━━━ EXERCISE MATERIALS ━━━
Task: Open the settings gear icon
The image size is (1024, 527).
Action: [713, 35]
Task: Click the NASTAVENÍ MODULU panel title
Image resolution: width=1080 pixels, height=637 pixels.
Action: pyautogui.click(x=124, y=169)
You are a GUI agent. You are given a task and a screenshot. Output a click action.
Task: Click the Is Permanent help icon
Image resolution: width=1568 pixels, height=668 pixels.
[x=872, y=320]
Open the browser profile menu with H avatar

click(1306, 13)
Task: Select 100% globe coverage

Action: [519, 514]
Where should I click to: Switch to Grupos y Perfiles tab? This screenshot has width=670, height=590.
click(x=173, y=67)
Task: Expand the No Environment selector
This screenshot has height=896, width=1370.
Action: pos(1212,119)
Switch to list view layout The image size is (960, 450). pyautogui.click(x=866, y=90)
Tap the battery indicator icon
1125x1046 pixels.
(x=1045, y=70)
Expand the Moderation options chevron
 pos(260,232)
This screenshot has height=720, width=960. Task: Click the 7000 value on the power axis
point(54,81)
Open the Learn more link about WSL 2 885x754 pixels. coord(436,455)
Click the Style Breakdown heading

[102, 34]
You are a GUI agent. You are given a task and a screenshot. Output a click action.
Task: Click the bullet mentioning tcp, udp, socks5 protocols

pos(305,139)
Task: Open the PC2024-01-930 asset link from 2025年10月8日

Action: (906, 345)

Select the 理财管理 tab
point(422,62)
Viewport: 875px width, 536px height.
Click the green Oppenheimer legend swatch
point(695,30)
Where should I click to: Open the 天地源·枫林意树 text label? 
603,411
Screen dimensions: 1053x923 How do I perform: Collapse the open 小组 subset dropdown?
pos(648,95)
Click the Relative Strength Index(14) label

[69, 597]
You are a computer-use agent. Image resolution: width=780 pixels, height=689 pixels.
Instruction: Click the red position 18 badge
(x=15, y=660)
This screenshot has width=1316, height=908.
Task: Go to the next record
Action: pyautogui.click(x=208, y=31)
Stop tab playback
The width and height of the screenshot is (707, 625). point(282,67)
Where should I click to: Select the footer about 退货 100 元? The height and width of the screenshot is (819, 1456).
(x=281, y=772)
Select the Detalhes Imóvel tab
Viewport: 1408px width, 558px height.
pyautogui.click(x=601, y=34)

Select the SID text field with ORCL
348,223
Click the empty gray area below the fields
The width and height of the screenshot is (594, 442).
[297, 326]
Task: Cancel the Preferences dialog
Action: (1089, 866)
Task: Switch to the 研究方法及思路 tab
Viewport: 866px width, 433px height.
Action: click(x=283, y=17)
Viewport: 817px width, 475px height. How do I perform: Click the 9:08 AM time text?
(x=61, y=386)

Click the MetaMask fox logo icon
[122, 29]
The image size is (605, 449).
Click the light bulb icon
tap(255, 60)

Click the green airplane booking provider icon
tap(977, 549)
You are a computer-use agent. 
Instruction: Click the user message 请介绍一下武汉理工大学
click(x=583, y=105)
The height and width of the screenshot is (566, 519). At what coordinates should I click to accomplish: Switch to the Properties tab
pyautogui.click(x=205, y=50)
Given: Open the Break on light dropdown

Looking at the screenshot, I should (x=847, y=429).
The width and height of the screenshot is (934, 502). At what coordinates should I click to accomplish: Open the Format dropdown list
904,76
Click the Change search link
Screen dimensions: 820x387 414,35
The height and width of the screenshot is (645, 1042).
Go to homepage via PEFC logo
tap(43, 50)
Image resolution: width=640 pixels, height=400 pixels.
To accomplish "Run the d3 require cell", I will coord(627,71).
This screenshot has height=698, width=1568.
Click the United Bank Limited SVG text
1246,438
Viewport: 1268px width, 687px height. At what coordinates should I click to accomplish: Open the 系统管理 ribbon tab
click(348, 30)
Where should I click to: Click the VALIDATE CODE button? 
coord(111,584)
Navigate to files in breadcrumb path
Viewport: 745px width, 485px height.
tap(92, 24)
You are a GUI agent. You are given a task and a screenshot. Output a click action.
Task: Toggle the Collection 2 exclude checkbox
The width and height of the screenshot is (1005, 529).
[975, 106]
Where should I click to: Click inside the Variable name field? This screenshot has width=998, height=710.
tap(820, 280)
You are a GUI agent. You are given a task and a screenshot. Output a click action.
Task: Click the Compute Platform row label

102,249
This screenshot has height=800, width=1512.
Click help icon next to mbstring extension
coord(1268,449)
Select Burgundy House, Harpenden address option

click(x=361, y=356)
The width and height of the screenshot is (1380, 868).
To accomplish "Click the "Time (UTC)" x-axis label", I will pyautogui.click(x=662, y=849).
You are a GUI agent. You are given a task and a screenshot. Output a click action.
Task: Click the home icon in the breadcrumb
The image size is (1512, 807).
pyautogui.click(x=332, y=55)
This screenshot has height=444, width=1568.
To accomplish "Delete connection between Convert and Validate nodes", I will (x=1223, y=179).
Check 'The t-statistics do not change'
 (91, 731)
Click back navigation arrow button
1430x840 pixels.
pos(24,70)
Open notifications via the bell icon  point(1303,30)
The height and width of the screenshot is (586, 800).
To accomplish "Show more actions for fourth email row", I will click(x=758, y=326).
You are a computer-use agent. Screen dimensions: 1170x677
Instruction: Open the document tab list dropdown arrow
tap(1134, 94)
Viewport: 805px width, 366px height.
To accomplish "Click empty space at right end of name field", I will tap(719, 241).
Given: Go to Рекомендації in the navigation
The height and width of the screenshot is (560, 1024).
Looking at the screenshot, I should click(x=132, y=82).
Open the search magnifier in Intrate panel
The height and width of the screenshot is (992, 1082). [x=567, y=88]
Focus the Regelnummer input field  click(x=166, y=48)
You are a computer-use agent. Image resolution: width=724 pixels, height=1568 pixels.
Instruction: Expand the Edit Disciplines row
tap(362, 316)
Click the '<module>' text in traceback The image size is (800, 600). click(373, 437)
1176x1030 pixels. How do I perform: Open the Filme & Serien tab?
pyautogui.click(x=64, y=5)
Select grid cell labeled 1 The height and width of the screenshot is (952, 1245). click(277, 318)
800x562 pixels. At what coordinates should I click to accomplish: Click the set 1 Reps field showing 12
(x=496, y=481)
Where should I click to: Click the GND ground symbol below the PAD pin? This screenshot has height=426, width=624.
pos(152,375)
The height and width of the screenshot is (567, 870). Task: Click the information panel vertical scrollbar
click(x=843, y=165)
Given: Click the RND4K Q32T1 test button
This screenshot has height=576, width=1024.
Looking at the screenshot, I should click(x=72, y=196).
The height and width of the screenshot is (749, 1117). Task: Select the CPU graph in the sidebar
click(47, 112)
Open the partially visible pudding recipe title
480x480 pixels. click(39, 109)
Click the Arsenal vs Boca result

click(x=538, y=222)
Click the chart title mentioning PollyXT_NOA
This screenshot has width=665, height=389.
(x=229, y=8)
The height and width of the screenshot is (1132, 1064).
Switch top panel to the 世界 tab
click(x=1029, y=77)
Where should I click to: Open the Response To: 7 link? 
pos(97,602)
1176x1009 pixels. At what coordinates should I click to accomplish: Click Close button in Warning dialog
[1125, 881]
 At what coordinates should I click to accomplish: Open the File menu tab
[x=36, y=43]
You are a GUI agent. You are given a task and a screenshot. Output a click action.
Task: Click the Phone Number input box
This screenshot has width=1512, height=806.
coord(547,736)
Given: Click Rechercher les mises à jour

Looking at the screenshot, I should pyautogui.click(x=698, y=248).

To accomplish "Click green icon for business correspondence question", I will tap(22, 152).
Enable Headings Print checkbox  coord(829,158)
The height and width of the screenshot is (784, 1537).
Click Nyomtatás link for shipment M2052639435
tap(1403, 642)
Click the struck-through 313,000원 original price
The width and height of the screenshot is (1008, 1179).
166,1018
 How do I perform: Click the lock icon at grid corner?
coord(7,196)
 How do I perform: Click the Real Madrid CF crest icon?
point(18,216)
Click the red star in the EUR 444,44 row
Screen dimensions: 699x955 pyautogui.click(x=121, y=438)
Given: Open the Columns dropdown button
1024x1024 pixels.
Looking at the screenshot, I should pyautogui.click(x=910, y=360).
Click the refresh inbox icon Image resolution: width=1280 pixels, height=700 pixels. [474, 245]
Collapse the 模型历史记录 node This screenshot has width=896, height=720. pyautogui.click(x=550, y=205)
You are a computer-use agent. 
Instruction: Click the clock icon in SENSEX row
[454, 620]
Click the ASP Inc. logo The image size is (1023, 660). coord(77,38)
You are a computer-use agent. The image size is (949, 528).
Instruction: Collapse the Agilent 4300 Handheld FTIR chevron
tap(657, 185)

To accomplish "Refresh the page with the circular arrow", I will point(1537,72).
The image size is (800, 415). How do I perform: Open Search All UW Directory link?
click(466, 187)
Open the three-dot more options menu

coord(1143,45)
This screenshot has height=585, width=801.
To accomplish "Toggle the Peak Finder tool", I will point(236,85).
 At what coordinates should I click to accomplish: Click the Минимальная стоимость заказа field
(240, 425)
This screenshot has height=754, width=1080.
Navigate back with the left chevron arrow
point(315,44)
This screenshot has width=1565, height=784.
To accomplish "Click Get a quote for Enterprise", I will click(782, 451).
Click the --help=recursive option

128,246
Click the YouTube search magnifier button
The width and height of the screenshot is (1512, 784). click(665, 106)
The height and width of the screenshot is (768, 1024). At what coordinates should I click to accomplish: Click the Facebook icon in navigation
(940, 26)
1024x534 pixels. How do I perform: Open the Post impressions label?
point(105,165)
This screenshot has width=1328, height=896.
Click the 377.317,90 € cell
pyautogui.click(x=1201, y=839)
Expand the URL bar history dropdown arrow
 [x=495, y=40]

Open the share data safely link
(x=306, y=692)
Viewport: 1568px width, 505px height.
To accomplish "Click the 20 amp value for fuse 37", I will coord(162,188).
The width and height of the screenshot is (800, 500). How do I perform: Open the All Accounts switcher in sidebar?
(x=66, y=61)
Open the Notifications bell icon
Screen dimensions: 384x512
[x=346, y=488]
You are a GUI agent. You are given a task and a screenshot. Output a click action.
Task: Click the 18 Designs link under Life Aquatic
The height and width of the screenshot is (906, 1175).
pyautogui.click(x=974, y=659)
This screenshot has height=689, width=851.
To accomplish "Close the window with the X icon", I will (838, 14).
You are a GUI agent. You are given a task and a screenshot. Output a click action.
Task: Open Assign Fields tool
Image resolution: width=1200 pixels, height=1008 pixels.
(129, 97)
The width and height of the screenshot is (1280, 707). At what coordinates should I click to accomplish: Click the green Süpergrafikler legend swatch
━━━
ACTIVITY:
Among the entries above, find every line holding "Toggle" and copy it.

RESULT OF THIS TASK:
Task: Toggle the Collection 2 exclude checkbox
To accomplish "Toggle the Peak Finder tool", I will point(236,85).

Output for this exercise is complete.